A Spectacular Cave in Eastern Cuba

Near the City of Mayari, Holguin 

By Osmel Ramirez Alvarez

HAVANA TIMES — Just 5 kms away from Mayari’s city center, you can find Seboruco Cave, a truly unique place in our local region. It has been declared a National Monument not just because of the general allure these unique structures create, resembling “homes” made by Nature, but also because of the idyllic landscape which surrounds it and the myths and legends of this place.

Antonio Nunez Jimenez reached this place in 1948 on one of his speleological expeditions and he discovered the oldest remains of native peoples in Cuba and the Caribbean islands (over 6,000 years old). Other remains were discovered recently in Matanzas province, which appear to be older, but this has yet to be confirmed. At Mayari’s municipal musuem, you can find some of the objects he discovered.

The cave itself is made up of several caverns in the vertical side of a mountain which is split by a riverbed, which currently runs underground in front of the mountain, but its riverbed is completely covered in round stones due to a strong current in the past. This is why it is officially called the Outcrops of Seboruco. You can find the river 200 meters away, downstream; and at the same distance upstream, the river appears with crystal clear water like you’ve never seen before.

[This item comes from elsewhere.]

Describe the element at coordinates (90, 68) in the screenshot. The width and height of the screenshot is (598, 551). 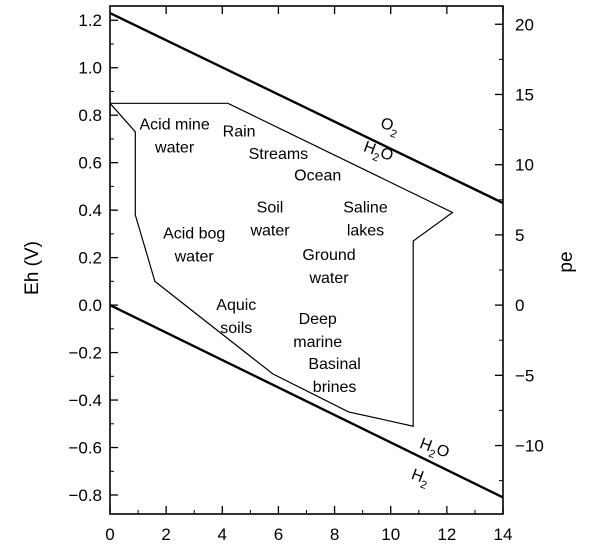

These mountains are the first foothills which emerge like tongues out of Mayari’s valley and they rise up towards the Nipe mountain range, where the Pinares de Mayari tableau stands out. The cave’s different entrances are interconnected by narrow and damp tunnels, which travel downwards to reach a water reservoir belonging to the underground river. Only three of the entrances are at an accessible level and two are only reachable by dangerously climbing at a height above 10 meters. From a distance, they look like balconies of a large, unusual building.

They initially open up into large rooms which connect to each other and this is where outdoors people have been coming for a long time. This is demonstrated by a campaign slogan on its walls, a trace of Ramon Grau San Martin’s presidential campaign in the late 1940s. However, writings on the cave’s walls are normally memories people have left behind and names of lovers in hearts, written in chalk, which damage the pictographic remains of Cuba’s native peoples.

When Hurricane Flora swept through in October 1961, Mayari Valley flooded like never before and Seboruco cave served as a refuge for dozens of rural families in the region. Their homes were converted into a huge lake for several days and they were able to save themselves thanks to the powerful rock wall higher than the valley and with natural spaces for humans to take shelter.

Today, family trips, school excursions and young people in general come very often in the summer, combining the cave experience with a swim in its river, known as Seboruquito. Many tourist packages promoted by the self-employed also include a trip in old US Jeep 4x4s, as an alternative to promote their own rental homes.

Less people visit between October and April and that’s when thieves come to use it to hide animals they’ve stolen to sacrifice or to ask their owners for ransom money. Authorities have clearly neglected the cave and greater control and surveillance of such an important place like this one is much-needed.

Delinquents aren’t the only ones causing harm, campers are too, finding themselves free to do whatever they want in this Eden without an owner and the landscape has been visibly affected on more than one occasion. They cut down trees in surrounding areas and make campfires inside the cave which sometimes spread dangerously due to bat guano which builds up on the ground.

The cave and its surroundings are crying out for better protection and use. It’s the perfect place to encourage camping holidays, with facilities for visitors, subject to conservation projects which minimize their negative environmental impact. Cuba’s Academy of Sciences, which has its affiliate in nearby mountains, could develop joint projects in collaboration with this tourism.

Many flora and fauna species, some of which are native such as the Polymita venusta, live around the cave. Their population numbers have dropped as a result of strategic, hydraulic and mining projects nearby, without publicly known (or at least “understood”) environmental regulations being taken into account. Others have yet to be studied.

It is definitely an idyllic place worth visiting and municipal authorities need to care for it better, there’s no doubt about that.